Doing the Best You Can

Whether you’re on a farm like us, in a suburban development or in the middle of a city, you can live according to the principle of self-sufficiency.

I prefer to avoid the modern language or “organic” or “natural” because I think it’s silly. To have a massive, industrialized farm producing an “organic” crop and then shipping it all over the place defeats the whole point of “organic” food. That’s not what the world needs, or what God intended.

The first principle of self-sufficiency is to eat what you could grow.

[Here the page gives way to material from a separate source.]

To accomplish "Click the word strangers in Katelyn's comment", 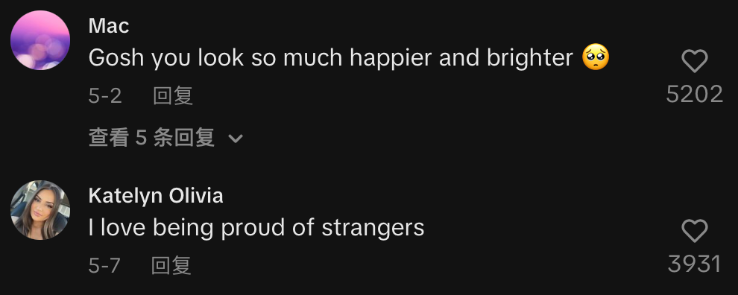I will 373,228.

If you’re eating a fresh orange in North Carolina, in January, that’s not “natural”. You can’t grow a January orange. Variety in our diet should not come from creatively picking different foods at the supermarket, or just changing the menu randomly, but by eating foods at their natural time, throughout the year. One of my favorite things about the farm is how our meals change with the seasons. This is culture and traditions come from. It makes life beautiful.

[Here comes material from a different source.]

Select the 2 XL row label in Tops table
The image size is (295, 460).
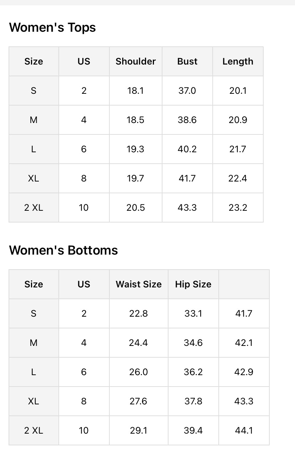(x=33, y=208)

You can also purchase your food from sources closer to self-sufficiency. Local farm markets will have foods in their natural seasons. You can make dairy share and produce arrangements with local farms like ours and enjoy the same foods the farm owners do.

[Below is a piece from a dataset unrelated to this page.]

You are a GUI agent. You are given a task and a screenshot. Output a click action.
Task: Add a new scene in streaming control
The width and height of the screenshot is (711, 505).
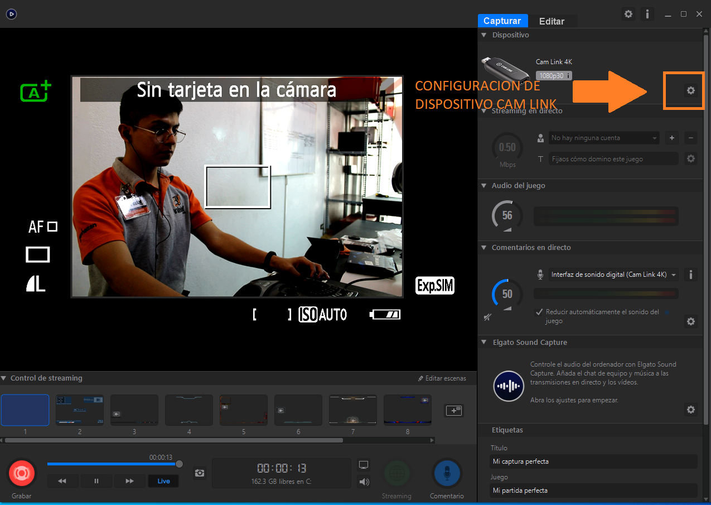point(453,410)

You can also buy simple foods and process them yourselves. You can buy cream and make your own butter and cheese. You can buy fresh fruits and vegetables in bulk and can them for the winter. You don’t need to buy finished products.

The second principle of self-sufficiency follows the first: grow what you can eat.

No, you’re likely never going to be able to produce all or even most of what you eat, but that’s not important. You can produce some. You can start by producing your summer greens, or your herbs and spices. You may be able to keep a few hens and have your own eggs.

Over time, within the balance of your own life, you can produce more and more of your own food, and this is what self-sufficiency is really about: doing the best you can.